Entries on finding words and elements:
==============================

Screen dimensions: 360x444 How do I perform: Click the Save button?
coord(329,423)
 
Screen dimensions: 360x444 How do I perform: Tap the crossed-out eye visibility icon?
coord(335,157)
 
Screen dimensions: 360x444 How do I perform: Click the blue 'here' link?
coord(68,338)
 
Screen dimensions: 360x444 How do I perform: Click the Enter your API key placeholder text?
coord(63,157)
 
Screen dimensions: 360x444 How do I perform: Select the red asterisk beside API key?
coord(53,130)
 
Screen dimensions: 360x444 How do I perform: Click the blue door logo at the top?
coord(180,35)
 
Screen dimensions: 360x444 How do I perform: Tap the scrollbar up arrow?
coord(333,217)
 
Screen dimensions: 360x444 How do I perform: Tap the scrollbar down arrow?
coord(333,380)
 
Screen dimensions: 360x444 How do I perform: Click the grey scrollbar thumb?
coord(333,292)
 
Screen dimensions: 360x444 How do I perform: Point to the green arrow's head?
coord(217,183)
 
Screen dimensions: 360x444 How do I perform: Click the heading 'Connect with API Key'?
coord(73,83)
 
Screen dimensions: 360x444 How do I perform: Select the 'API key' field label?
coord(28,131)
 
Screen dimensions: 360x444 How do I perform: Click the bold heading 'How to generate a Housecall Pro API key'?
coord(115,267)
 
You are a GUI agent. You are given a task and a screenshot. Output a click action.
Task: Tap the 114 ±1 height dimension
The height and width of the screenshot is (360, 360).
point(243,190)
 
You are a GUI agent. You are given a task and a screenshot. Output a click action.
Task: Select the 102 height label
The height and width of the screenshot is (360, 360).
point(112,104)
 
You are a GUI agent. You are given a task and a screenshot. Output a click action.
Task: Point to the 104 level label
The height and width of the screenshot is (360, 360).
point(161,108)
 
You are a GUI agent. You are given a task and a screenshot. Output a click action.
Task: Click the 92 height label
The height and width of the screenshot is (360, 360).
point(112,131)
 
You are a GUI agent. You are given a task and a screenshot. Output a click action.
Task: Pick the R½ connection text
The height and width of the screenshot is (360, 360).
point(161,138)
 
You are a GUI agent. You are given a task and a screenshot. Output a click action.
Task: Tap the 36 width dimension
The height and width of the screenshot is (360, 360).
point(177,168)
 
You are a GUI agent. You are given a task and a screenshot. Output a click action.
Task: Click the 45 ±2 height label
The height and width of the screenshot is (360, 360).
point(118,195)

==============================

SHORT EXERCISE:
Copy every one of the rows above word for word.

OUTPUT OF THE EXERCISE:
Screen dimensions: 360x444 How do I perform: Click the Save button?
coord(329,423)
 
Screen dimensions: 360x444 How do I perform: Tap the crossed-out eye visibility icon?
coord(335,157)
 
Screen dimensions: 360x444 How do I perform: Click the blue 'here' link?
coord(68,338)
 
Screen dimensions: 360x444 How do I perform: Click the Enter your API key placeholder text?
coord(63,157)
 
Screen dimensions: 360x444 How do I perform: Select the red asterisk beside API key?
coord(53,130)
 
Screen dimensions: 360x444 How do I perform: Click the blue door logo at the top?
coord(180,35)
 
Screen dimensions: 360x444 How do I perform: Tap the scrollbar up arrow?
coord(333,217)
 
Screen dimensions: 360x444 How do I perform: Tap the scrollbar down arrow?
coord(333,380)
 
Screen dimensions: 360x444 How do I perform: Click the grey scrollbar thumb?
coord(333,292)
 
Screen dimensions: 360x444 How do I perform: Point to the green arrow's head?
coord(217,183)
 
Screen dimensions: 360x444 How do I perform: Click the heading 'Connect with API Key'?
coord(73,83)
 
Screen dimensions: 360x444 How do I perform: Select the 'API key' field label?
coord(28,131)
 
Screen dimensions: 360x444 How do I perform: Click the bold heading 'How to generate a Housecall Pro API key'?
coord(115,267)
 
You are a GUI agent. You are given a task and a screenshot. Output a click action.
Task: Tap the 114 ±1 height dimension
The height and width of the screenshot is (360, 360).
point(243,190)
 
You are a GUI agent. You are given a task and a screenshot. Output a click action.
Task: Select the 102 height label
The height and width of the screenshot is (360, 360).
point(112,104)
 
You are a GUI agent. You are given a task and a screenshot. Output a click action.
Task: Point to the 104 level label
The height and width of the screenshot is (360, 360).
point(161,108)
 
You are a GUI agent. You are given a task and a screenshot. Output a click action.
Task: Click the 92 height label
The height and width of the screenshot is (360, 360).
point(112,131)
 
You are a GUI agent. You are given a task and a screenshot. Output a click action.
Task: Pick the R½ connection text
The height and width of the screenshot is (360, 360).
point(161,138)
 
You are a GUI agent. You are given a task and a screenshot. Output a click action.
Task: Tap the 36 width dimension
The height and width of the screenshot is (360, 360).
point(177,168)
 
You are a GUI agent. You are given a task and a screenshot. Output a click action.
Task: Click the 45 ±2 height label
The height and width of the screenshot is (360, 360).
point(118,195)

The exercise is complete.